Industry pipelines might not be brimful of blockbusters, but after years of meager output, biopharma firms are poised to tap a cornucopia of innovative treatments as thirty-something New Molecular Entities launch each year through 2016.

That’s the silver lining in IMS’s latest Global Use of Medicines Outlook report. The downside: the next two years will be ugly, as major players continue to suffer patent expiries on key products and generics eat up an ever-larger share of the pie.  

IMS forecasts 32-37 innovative products to launch per year over the next five years, including new mechanisms of action in Alzheimer’s, autoimmune disorders, diabetes, a number of cancers and orphan diseases. That’s an appreciable bump over the 25-30 NMEs seen in each of the last five years. IMS tabulates 140 NMEs launched between 2006 and 2010, versus an estimated 160-185 between 2012 and 2016.

“We’re not talking a return to the late ‘90s of the early 2000s, when there were forty or more some years, and they’re not all mega-blockbuster products,” said IMS research chief Michael Kleinrock. “There will be more specialty, there will be new mechanisms of action for therapeutic areas and orphan drugs.”

Many of those new mechanisms will come in clusters of drugs (bapineuzumab and solanezumab for Alzheimer’s, the gliflozins for diabetes), giving patients options and making marketers work to differentiate their products.
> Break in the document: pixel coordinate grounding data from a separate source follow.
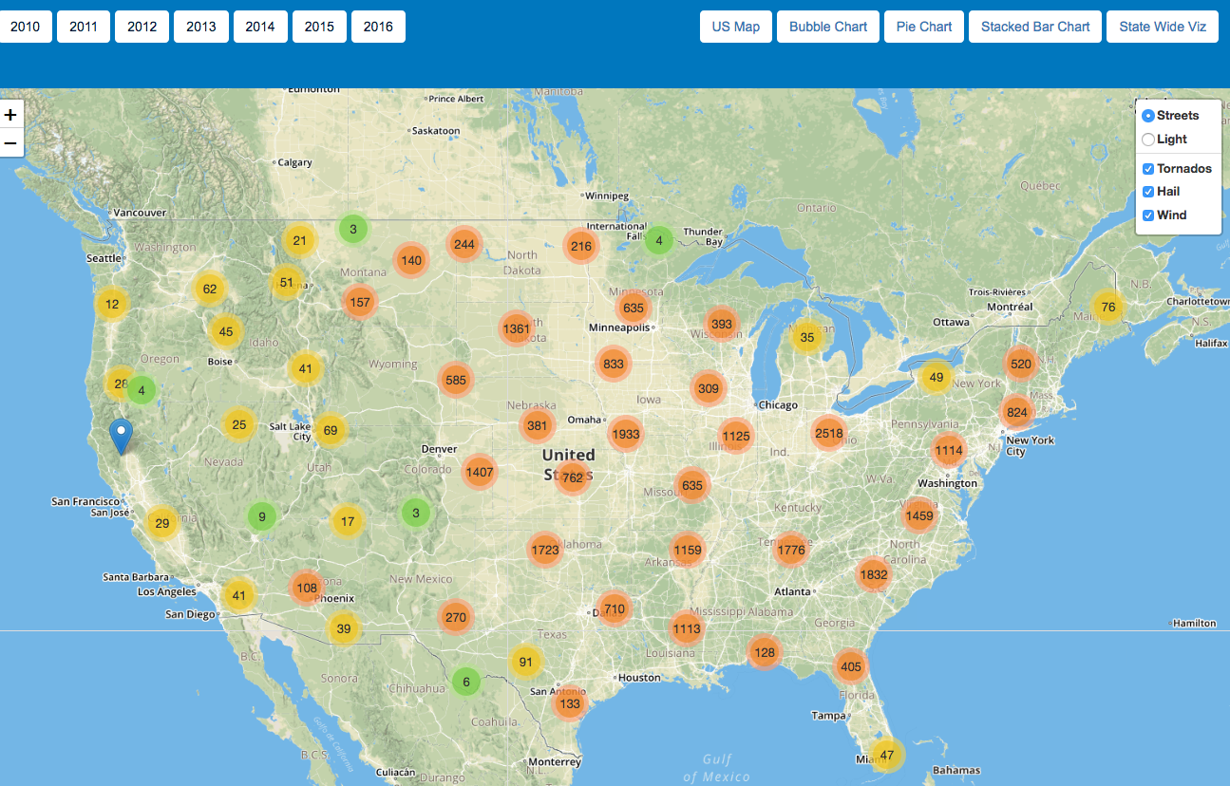
Task: Expand the yellow 47 cluster near Miami
Action: tap(887, 755)
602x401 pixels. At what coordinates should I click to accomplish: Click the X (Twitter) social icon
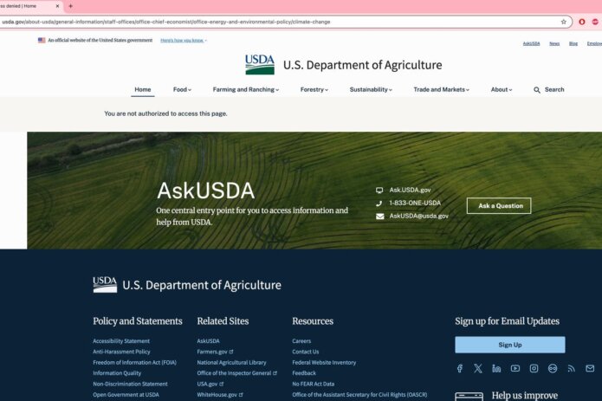[478, 368]
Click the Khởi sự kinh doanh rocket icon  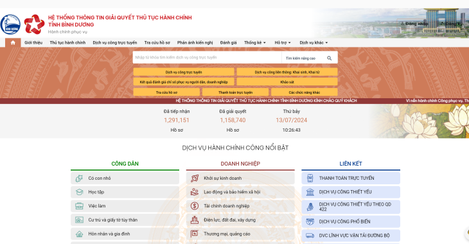pyautogui.click(x=195, y=179)
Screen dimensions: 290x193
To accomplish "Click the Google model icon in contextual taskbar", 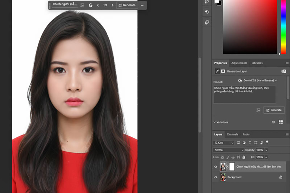I will coord(91,5).
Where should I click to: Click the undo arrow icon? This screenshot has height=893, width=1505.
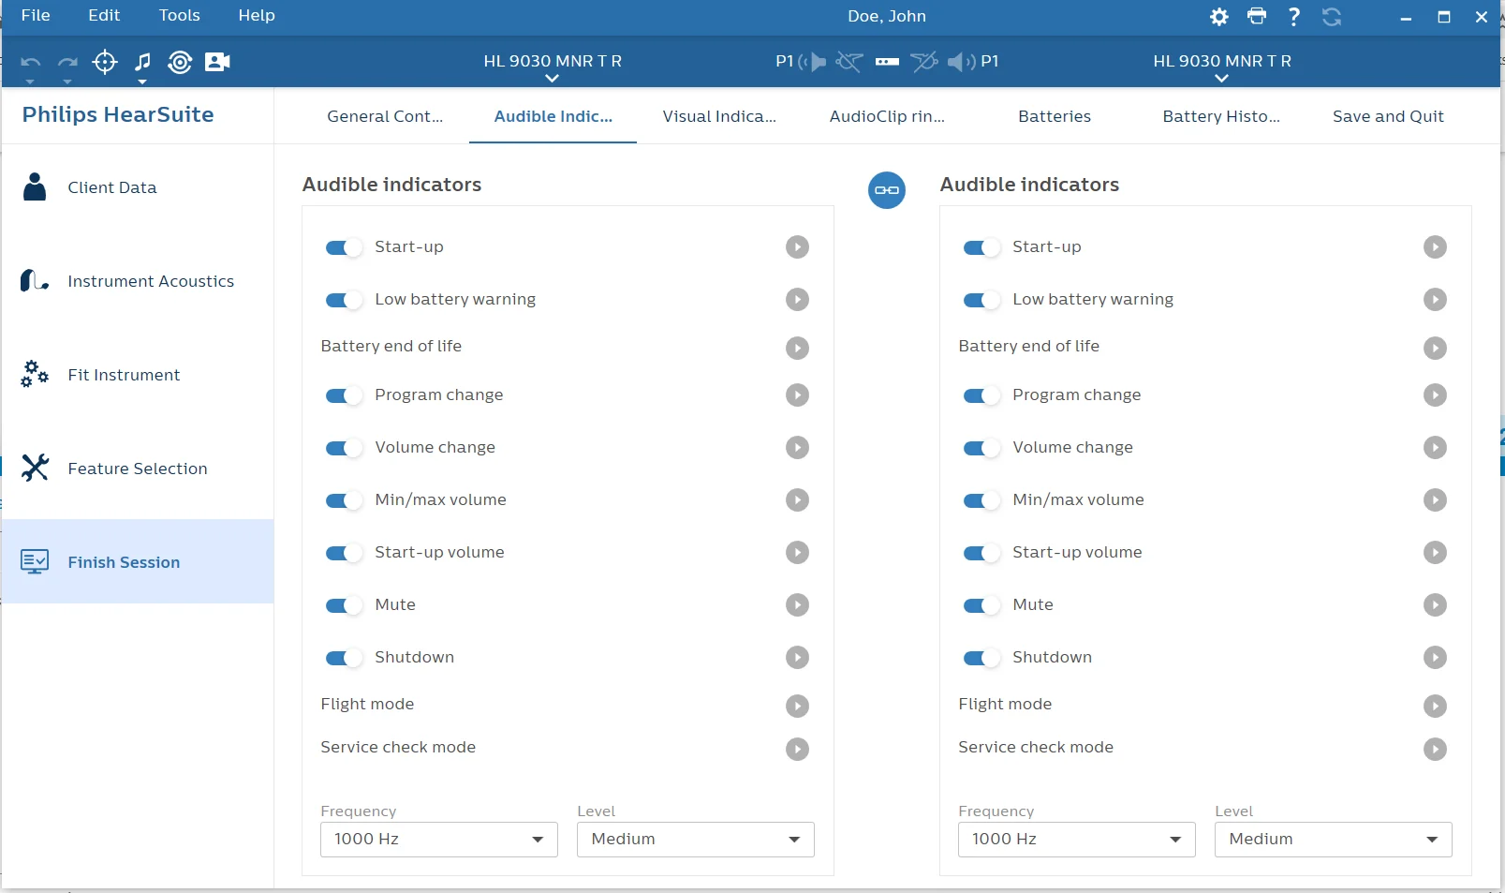(30, 63)
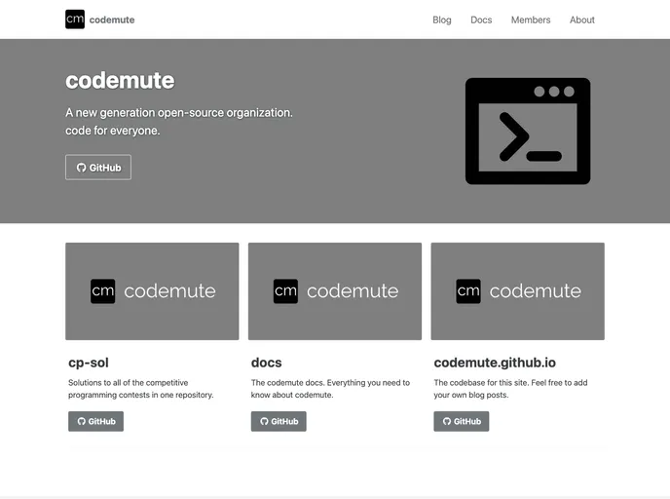Go to Docs in the navigation bar

click(481, 19)
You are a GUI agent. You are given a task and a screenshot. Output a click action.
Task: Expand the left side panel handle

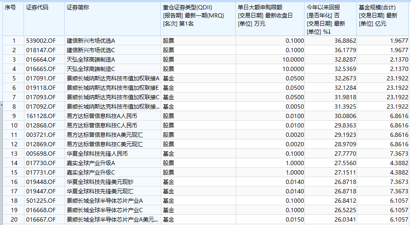click(1, 104)
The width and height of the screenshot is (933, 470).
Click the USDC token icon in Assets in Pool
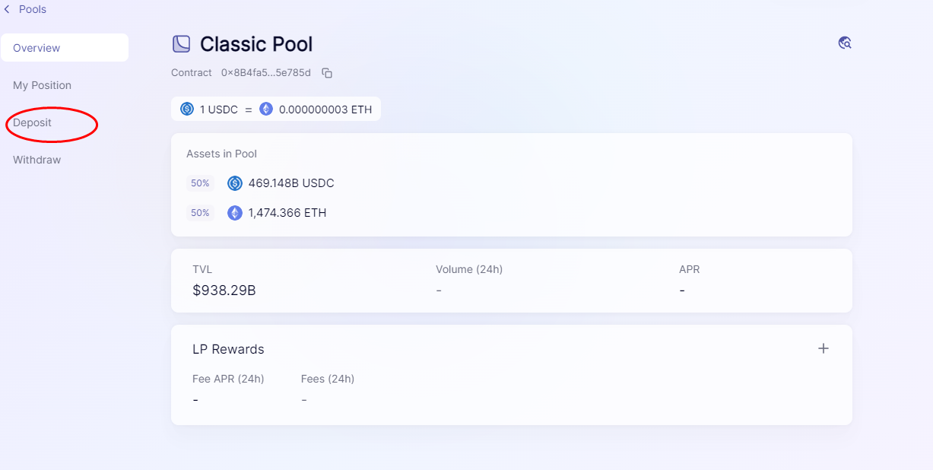pos(235,183)
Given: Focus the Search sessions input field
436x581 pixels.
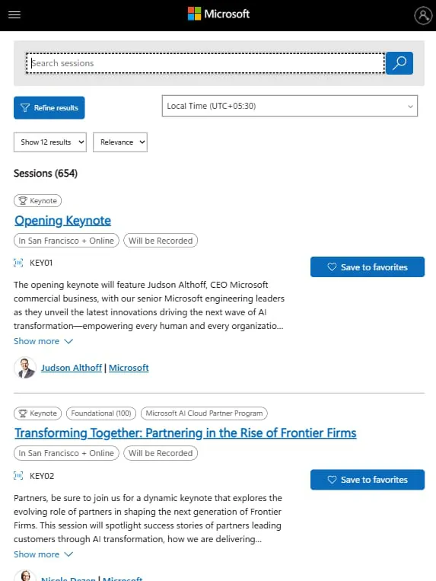Looking at the screenshot, I should pyautogui.click(x=205, y=63).
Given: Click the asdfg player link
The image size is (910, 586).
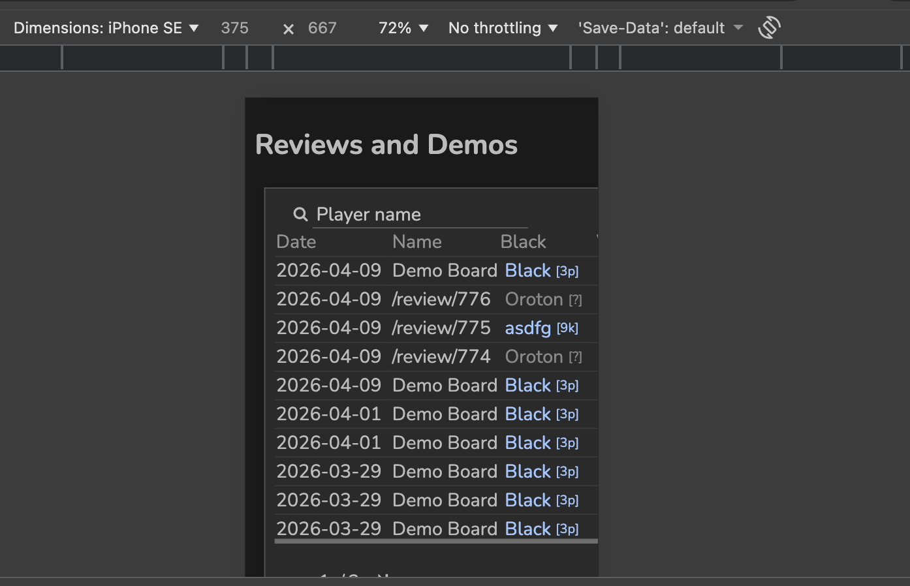Looking at the screenshot, I should (x=528, y=328).
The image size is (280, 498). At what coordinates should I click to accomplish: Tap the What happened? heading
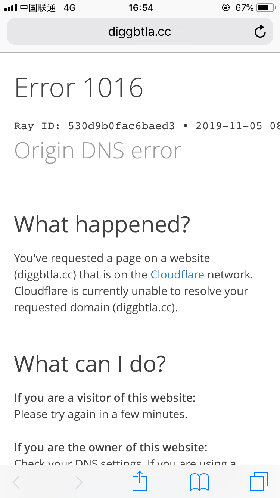102,224
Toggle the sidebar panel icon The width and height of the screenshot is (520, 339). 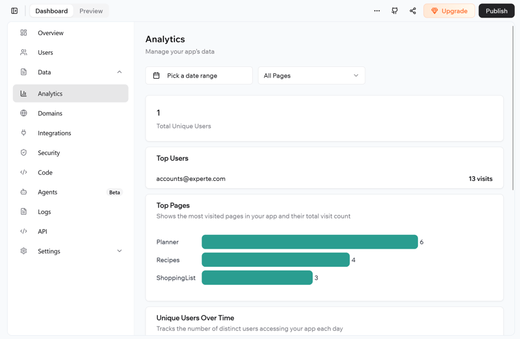14,11
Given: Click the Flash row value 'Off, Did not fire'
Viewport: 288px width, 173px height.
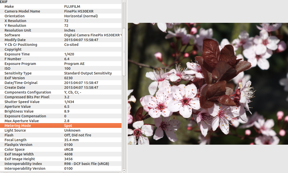Looking at the screenshot, I should (77, 135).
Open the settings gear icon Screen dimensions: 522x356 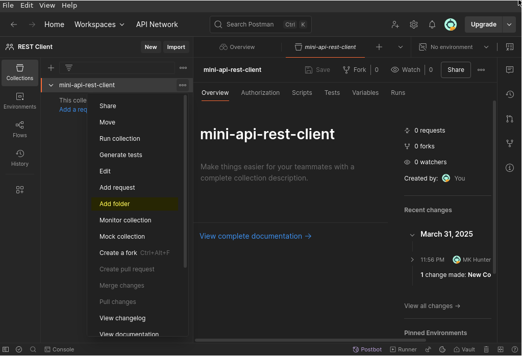tap(414, 24)
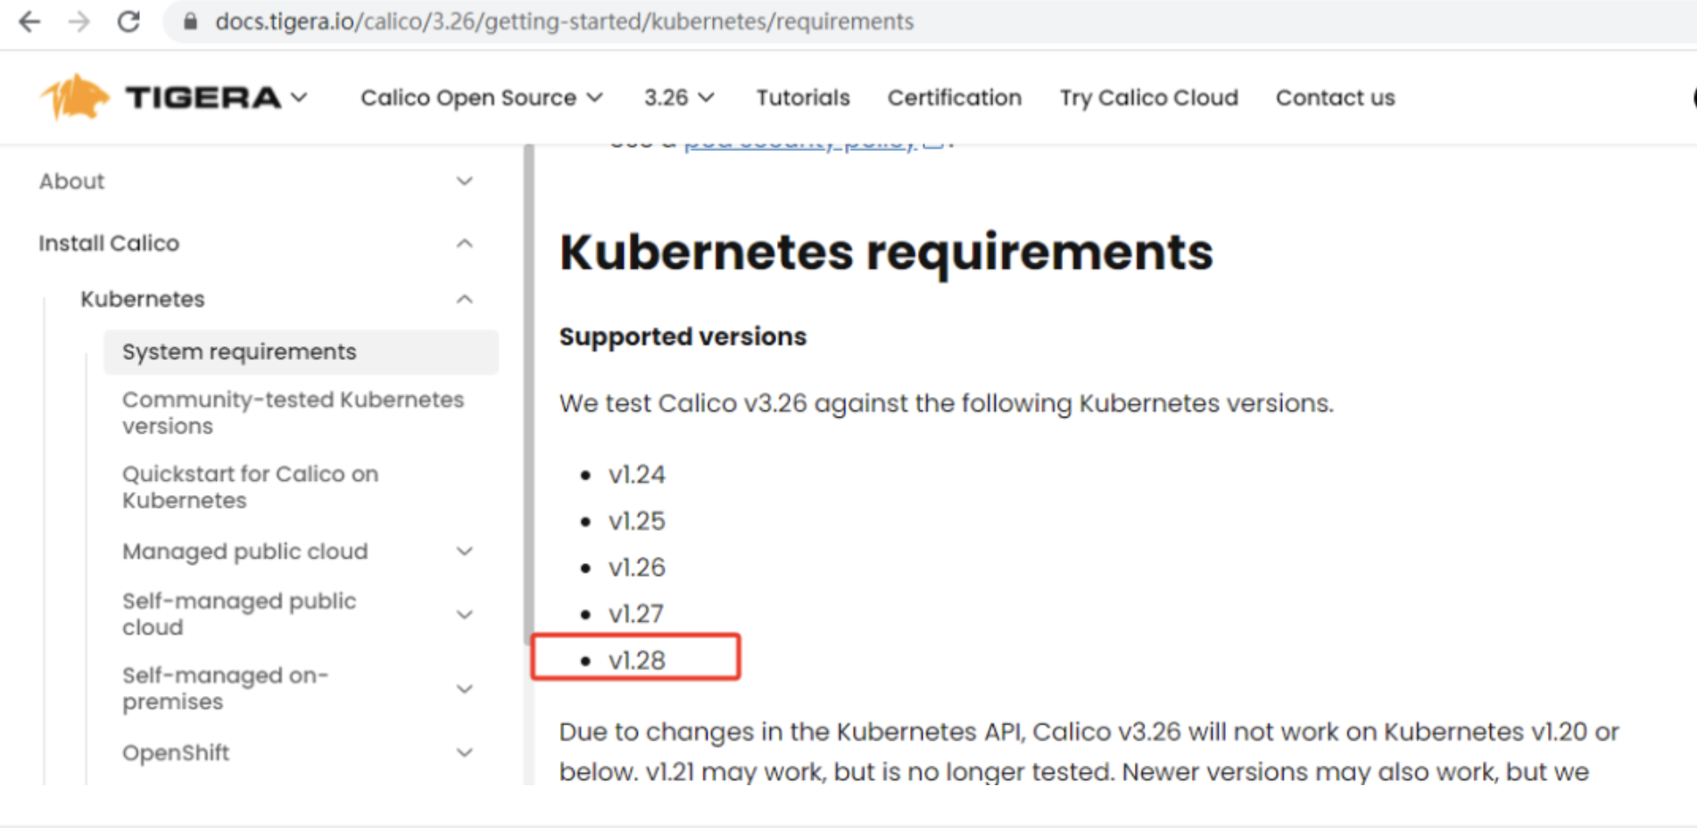Open Quickstart for Calico on Kubernetes

point(251,486)
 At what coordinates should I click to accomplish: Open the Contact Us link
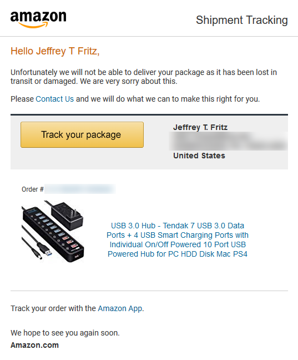click(54, 99)
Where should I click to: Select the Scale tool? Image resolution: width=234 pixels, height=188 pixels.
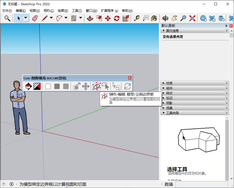click(126, 18)
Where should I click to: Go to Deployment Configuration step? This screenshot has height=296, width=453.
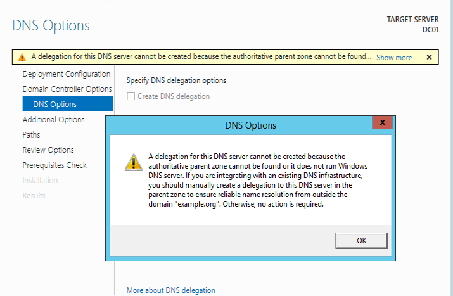pyautogui.click(x=66, y=74)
The new drug boomlet is, in part, a cyclical swell, as seeds planted two decades back in academic and government research come to fruition, but the boomlet reflects, in part, a number of drugs that faced delays in approval belatedly making it to market, says Kleinrock, noting the Arena/Eisai drug Belviq (lorcaserin).

Global spending will hit $1.2 trillion by 2016, with branded drug spend accounting for between $615 and $645 billion and generics spending between $400 and $430 billion. IMS forecasts global growth of 3-4% this year, a low point largely due to the impact of US patent losses, but rising to 5-7% by 2016, thanks to strong growth from emerging markets driven by rising incomes and increased access through government policies and programs in those regions. In the US, spending will average between 1-4% through 2016, while emerging markets will see 12-15% growth.

That growth, of course, will be driven by volume and will go almost exclusively to generics. The 17 countries IMS calls “pharmerging” markets spend an average of $91 per person annually on healthcare, whereas developed countries spend an average of $609. Nonetheless, those emerging markets will account for 30% of global spending by 2016, thanks to explosive population and economic growth.

The US will account for less than a third of global drug spending by 2016 – 31%, compared to 41% in 2006 – but will still easily make up the largest slice of the geographic pie.

“Rumors to the contrary, the US market is still alive and well,” said Kleinrock. “The patent cliff will take some of those dollars out of the mix, but once it’s past its peak this year and next, we’re going to see a significant rebound in what’s available for both branded and generics companies.”